Vorcaro vai para cela onde Bolsonaro ficou preso na PF em Brasília após decisão de Mendonça

Banqueiro investigado no caso Master deixa espaço menor e passa a ocupar sala usada para abrigar o ex-presidente na Superintendência da Polícia Federal; defesa também articula possível delação premiada

A Polícia Federal transferiu, na segunda-feira (23), o banqueiro Daniel Vorcaro, dono do Banco Master, para a mesma ala da Superintendência da PF em Brasília onde o ex-presidente Jair Bolsonaro já ficou detido. A mudança ocorreu após autorização do ministro do Supremo Tribunal Federal (STF) André Mendonça, relator do caso Master na Corte.

Vorcaro já estava na Superintendência da PF desde a última quinta-feira (19), quando foi retirado da Penitenciária Federal de Brasília. Inicialmente, porém, ele havia sido colocado em uma cela menor. Após novo pedido da defesa, Mendonça autorizou a transferência para um espaço maior, conhecido como “sala de Estado”, estrutura que anteriormente foi usada para receber Bolsonaro.
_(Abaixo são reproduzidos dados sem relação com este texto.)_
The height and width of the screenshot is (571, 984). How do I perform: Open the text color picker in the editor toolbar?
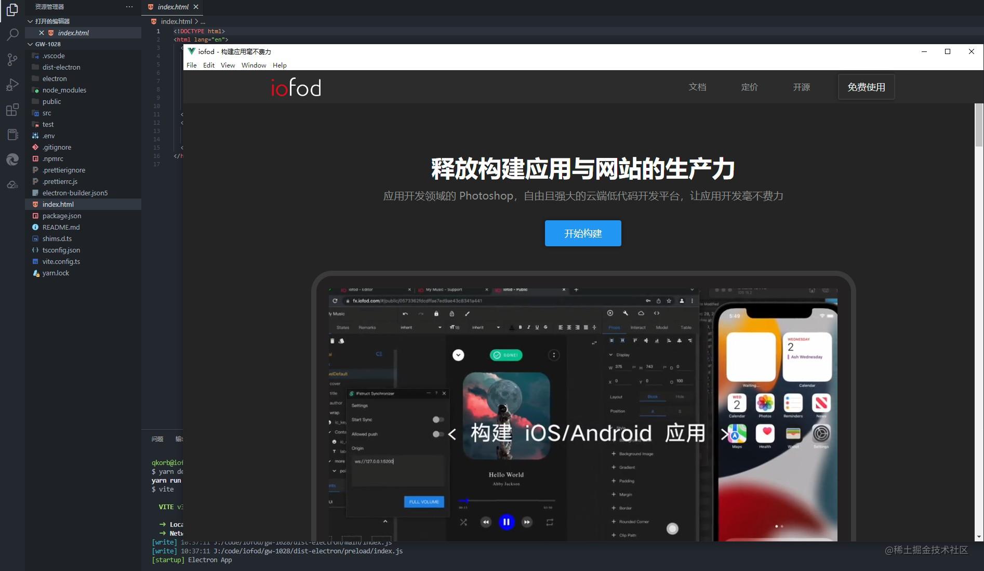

O local conta com mesa, cadeira, cama de solteiro, banheiro privativo, ar-condicionado, janela, armário e frigobar. Até a última atualização do caso, a Polícia Federal ainda não havia informado se itens como televisão e frigobar permaneceriam disponíveis no ambiente.
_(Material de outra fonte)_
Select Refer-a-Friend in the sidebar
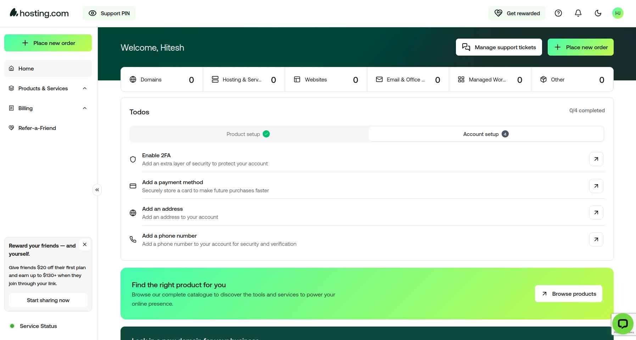pyautogui.click(x=37, y=128)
Daniel Vorcaro é investigado por suspeitas de crimes financeiros, além de suposto envolvimento em pagamentos indevidos a agentes públicos e na formação de uma espécie de milícia privada voltada ao monitoramento de autoridades e à perseguição de jornalistas. O caso tramita sob sigilo no STF, e as decisões relacionadas à custódia do banqueiro não foram divulgadas oficialmente.

Na semana passada, os advogados de Vorcaro chegaram a solicitar prisão domiciliar, em meio às tratativas iniciais para um possível acordo de delação premiada. O pedido foi negado por André Mendonça, que, no entanto, autorizou a transferência do investigado para a Superintendência da PF, onde as condições de custódia são consideradas menos rígidas do que no sistema penitenciário federal.

Em um primeiro momento, a possibilidade de Vorcaro ocupar a mesma sala usada por Bolsonaro foi avaliada, mas a própria PF entendeu que o banqueiro não teria direito ao mesmo tratamento conferido a um ex-presidente da República. Por isso, ele acabou sendo encaminhado a um espaço mais simples. A defesa recorreu da decisão e obteve, nesta segunda-feira, autorização para que ele passasse a ocupar a ala maior.

Nos bastidores, cresce também a expectativa sobre uma eventual delação premiada. Segundo apuração divulgada na semana passada, o advogado de Vorcaro, José Luís Oliveira Lima, procurou a Polícia Federal para comunicar o interesse do banqueiro em negociar um acordo de colaboração. Procurado, o defensor afirmou que não comentaria o caso neste momento, alegando a sensibilidade do tema.

Vorcaro foi preso no início de março, durante a terceira fase da Operação Compliance Zero, da Polícia Federal. No dia 6, ele foi transferido do Complexo Penitenciário de Potim, no interior de São Paulo, para a Penitenciária Federal em Brasília. Já no dia 17, a nova defesa do banqueiro se reuniu com o ministro André Mendonça para discutir os desdobramentos do processo. Entre os assuntos tratados, segundo relatos, estava justamente a possibilidade de colaboração premiada.

Investigado em apuração que envolve suspeitas de fraudes financeiras ligadas ao Banco Master, Vorcaro pode, caso feche acordo com as autoridades, apresentar novos elementos que impactem diretamente o rumo das investigações. Em operações anteriores de grande repercussão, como a Lava Jato, mudanças nas condições de detenção de investigados em negociação foram interpretadas como sinalização de avanço nas tratativas.